Akibat Streaming Ilegal, Premier League Rugi 380 Juta Poundsterling

Foto: reuters
Foto: reuters

LONDON, suaramerdeka.com - Lantaran streaming ilegal, Premier League mengalami kerugian besar usai kehilangan pemasukan sebesar Rp 6,6 triliun. Daily Mail melaporkan hal itu melansir hasil studi yang disajikan oleh GumGum Sports dan MUSO, perusahaan yang ahli di bidang pembajakan asal London, Inggris.

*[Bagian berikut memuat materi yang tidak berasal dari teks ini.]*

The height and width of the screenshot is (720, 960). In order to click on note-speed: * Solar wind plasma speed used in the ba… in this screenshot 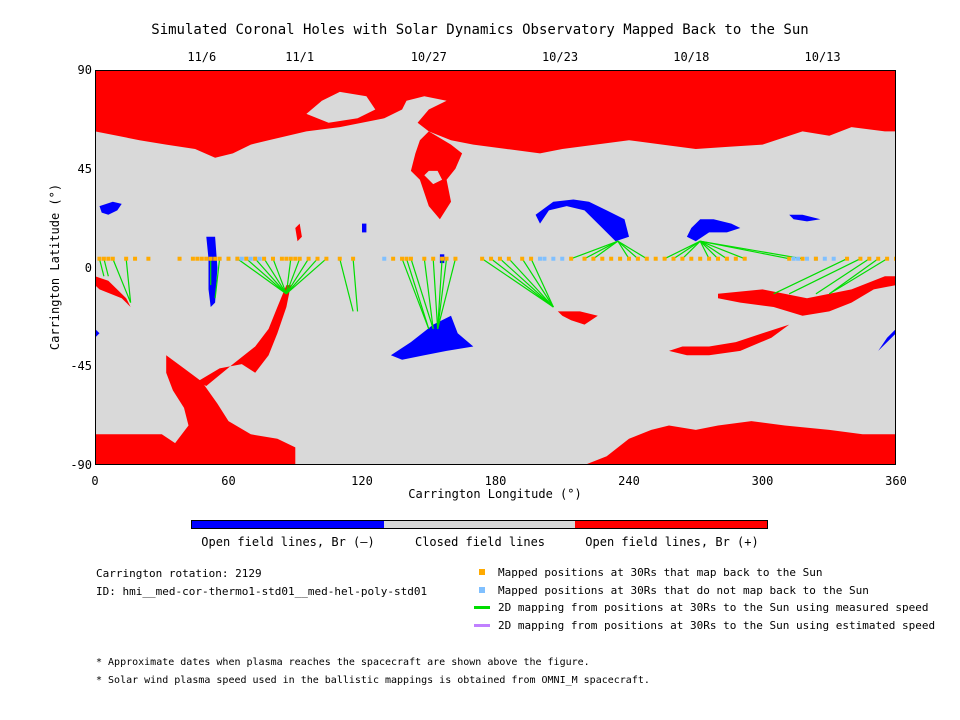, I will do `click(373, 680)`.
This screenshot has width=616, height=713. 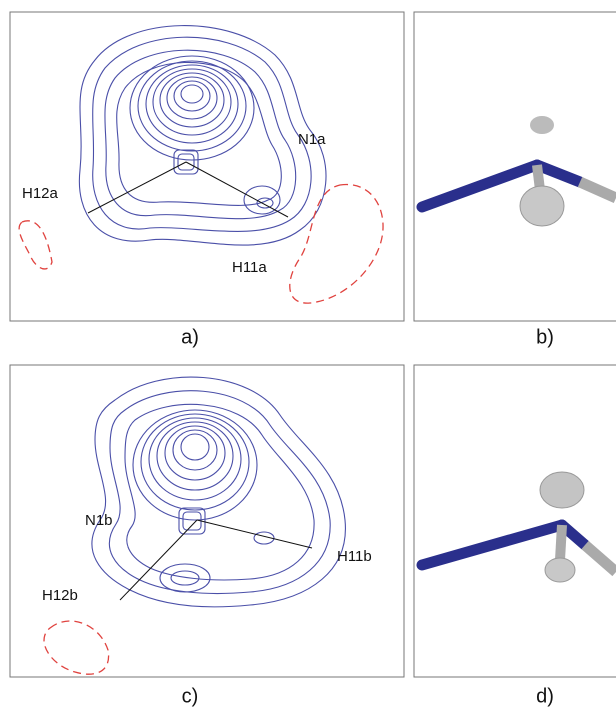 What do you see at coordinates (60, 596) in the screenshot?
I see `atom-label: H12b` at bounding box center [60, 596].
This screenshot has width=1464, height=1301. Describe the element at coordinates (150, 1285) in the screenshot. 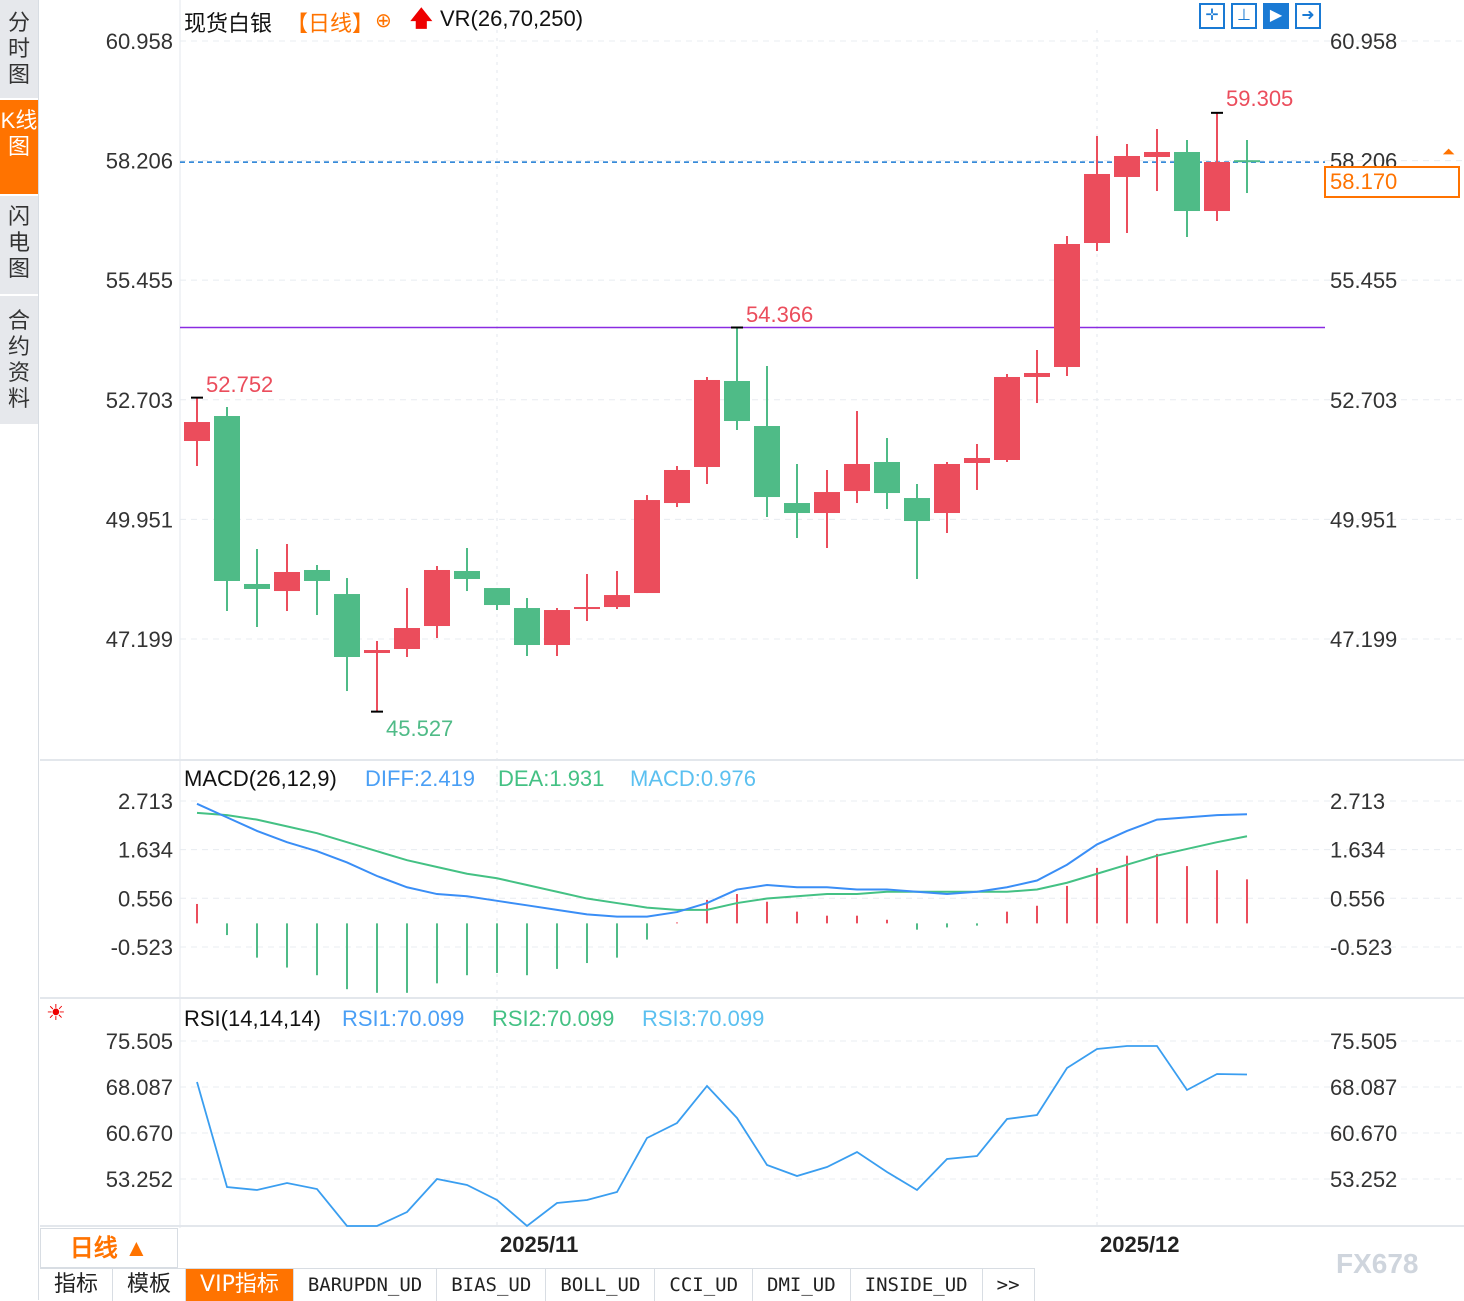

I see `tab-template: 模板` at that location.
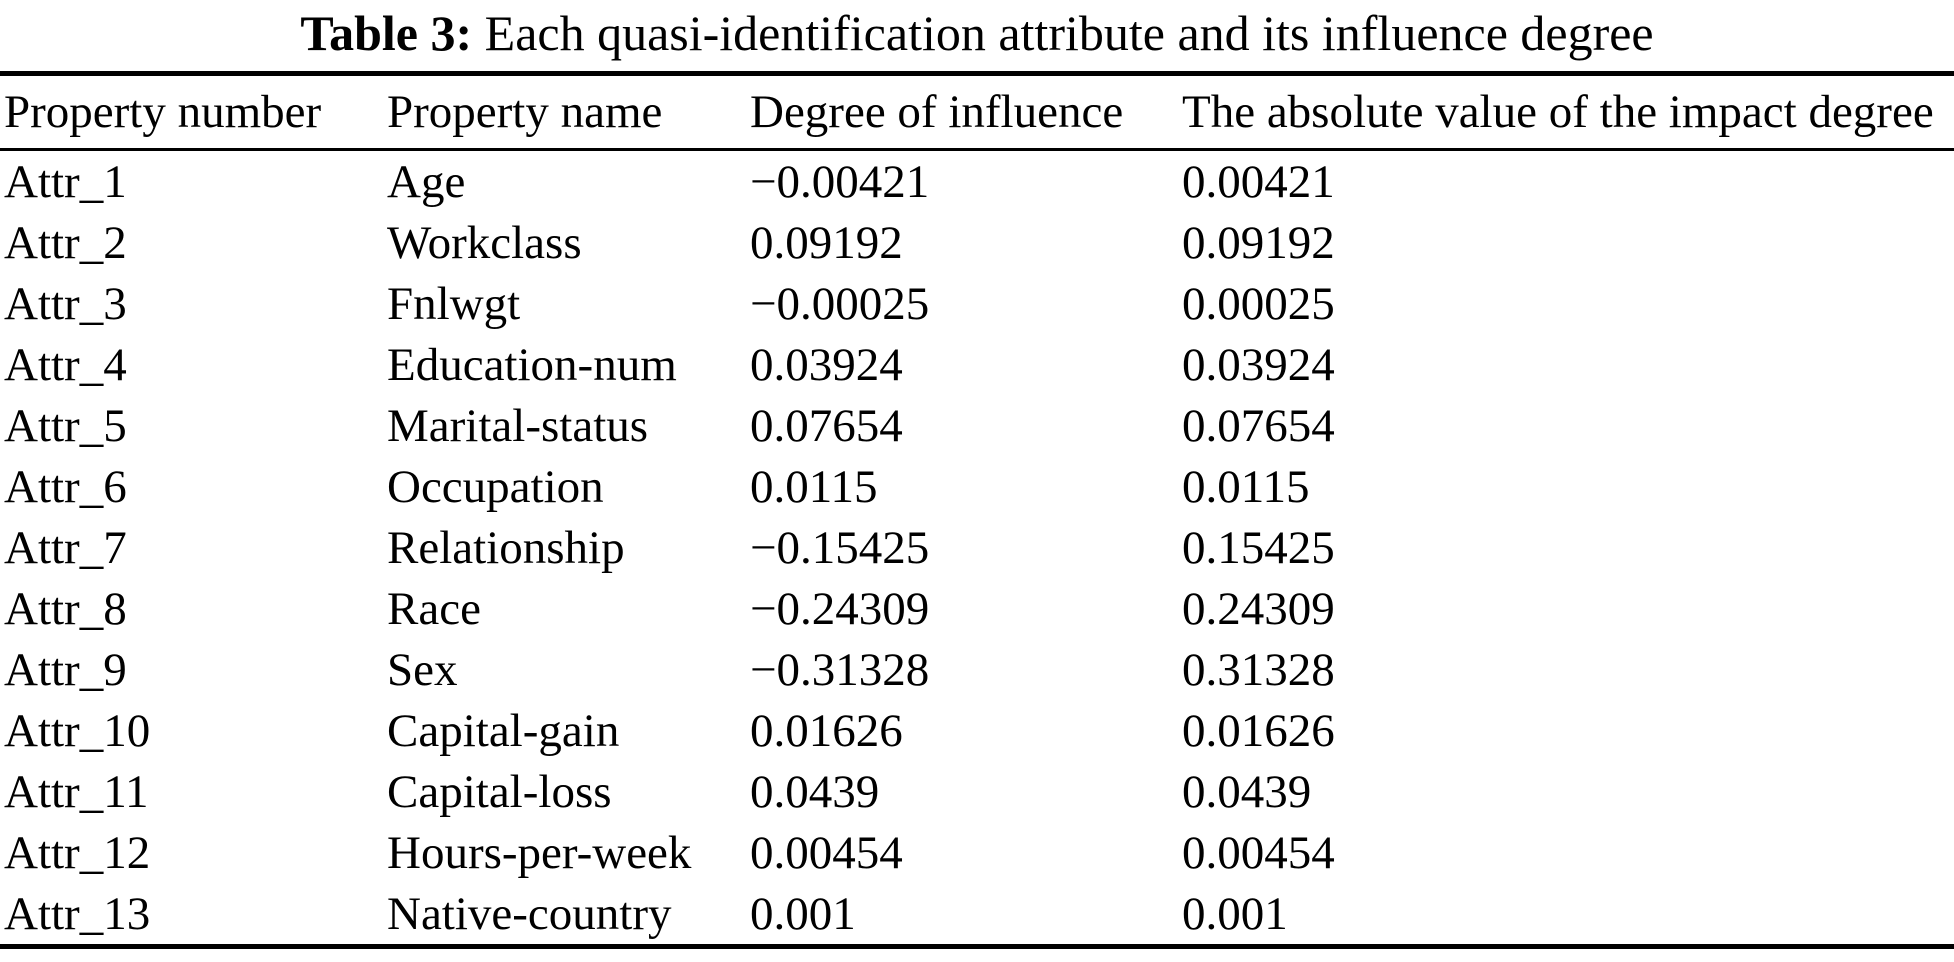  I want to click on cell-absolute: 0.00025, so click(1258, 304).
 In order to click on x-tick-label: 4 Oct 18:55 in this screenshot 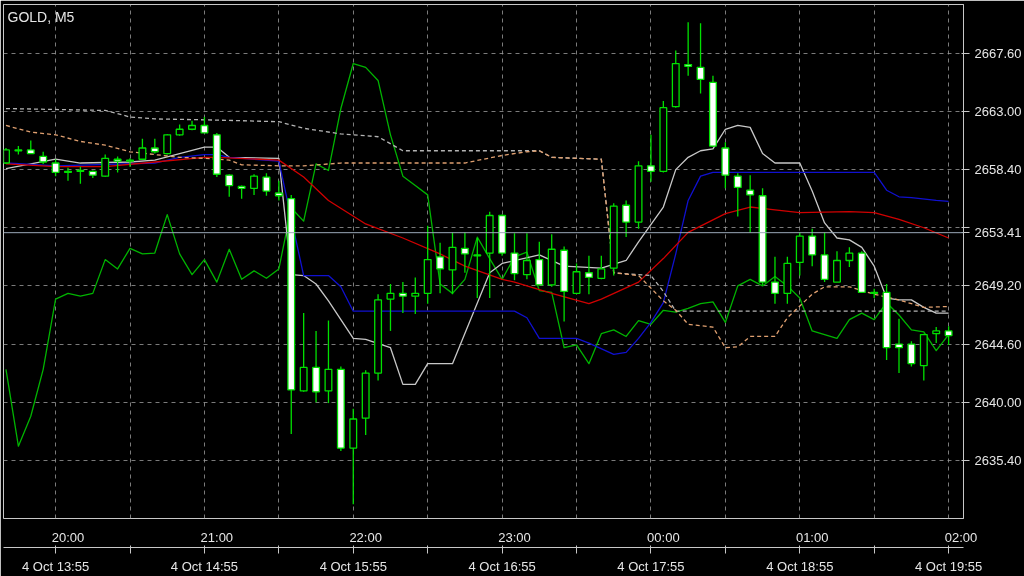, I will do `click(800, 566)`.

GumGum Sport dan MUSO mencatat ada rata-rata 7,1 juta penonton streaming ilegal dari sampel dalam delapan pertandingan dari laga divisi teratas musim lalu. Penyumbang penonton ilegal terbesar adalah China dengan jumlah 1 juta. Selain itu, ada penonton ilegal terbanyak juga datang dari Vietnam, Kenya, India, dan Nigeria. Inggris sendiri ada di peringkat ke-11 dengan jumlah penonton ilegal Liga Inggris paling banyak.

"Klub dan sponsor tak pernah bisa mengukur eksposur media dari streaming yang tidak sah, yang selama bertahun-tahun bisa bernilai milaran dollar," terang wakil presiden GumGumSport, Jeff Katz, di  Daily Mail.

Adapun streaming ilegal membuat kerugian di setiap pertandingan mencapai 1 juta poundsterling atau setara Rp 17,6 miliar. Dengan jumlah pertandingan Liga Inggris semusim sebanyak 380 laga, maka dalam satu musim ada kerugian 380 juta poundsterling atau setara Rp 6,6 triliun.

Pemasukan dari hak siar televisi merupakan pendapatan terbesar untuk klub Liga Inggris musim lalu. Ada lebih dari 863 juta pound sterling yang dibagi untuk 20 klub, atau rata-rata mendapatkan 43,1 juta pound alias sekitar Rp 760,6 miliar.